** Opening SELECTED TEXT block **

A record 1.5mln over-65s are still in the workforce as the cost of living crisis puts retirement out of reach for many.
More than one in ten people aged 65 or over were either in work or job hunting in the three months to April, new analysis by Rest Less of Office for National Statistics data shows, The Telegraph reported.
12pc of over-65s are still economically active, which is the highest level since records began in 1992.
The number of older Brits in the job market has risen by a fifth over the past five years, from 1.2mln in 2018 to nearly 1.5mln.
Unemployment levels have also risen by the same amount, as more over-65s seek but struggle to find work later in life.
Stuart Lewis, chief executive of Rest Less, which provides a digital forum for over 50s, said the figures partially reflected greater longevity, recent increases to the state pension age and the “desire to stay active and purposeful”.
However, Lewis said, “Sadly, for some, it has also been accelerated to some extent by the current cost of living crisis.”
The UK has the highest rate of inflation in the G7 at 8.7pc, which is eroding living standards and pushing up borrowing costs.
Age UK warned last week that soaring inflation was “driving a coach and horses” through many people’s retirement plans and forcing some back into work.
As well as growing discontent among people of retirement age today, the Government faces a looming crisis in funding the state pension in future as people live longer and the working age population shrinks.

** Closing SELECTED TEXT block **
** Opening DATASET ENTRIES block **

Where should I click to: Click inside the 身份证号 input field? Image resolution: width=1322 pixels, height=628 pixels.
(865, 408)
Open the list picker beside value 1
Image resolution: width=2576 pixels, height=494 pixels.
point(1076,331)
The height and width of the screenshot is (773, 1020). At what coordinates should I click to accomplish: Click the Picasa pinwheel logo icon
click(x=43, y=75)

** Closing DATASET ENTRIES block **

** ASSIGNED TASK **
Summarize the article on over-65s in the workforce in three sentences.

** SOLUTION TO THIS PROBLEM **
A record 1.5 million people aged 65 or over are still in the workforce, with 12pc of over-65s economically active, the highest level since records began in 1992. The number of older Brits in the job market has risen by a fifth over five years, and Rest Less chief executive Stuart Lewis attributed this partly to greater longevity, state pension age increases and a desire to stay active, but also to the cost of living crisis. With UK inflation at 8.7pc, Age UK warned that it was upending many people's retirement plans, while the Government faces a looming crisis in funding the state pension as people live longer and the working age population shrinks.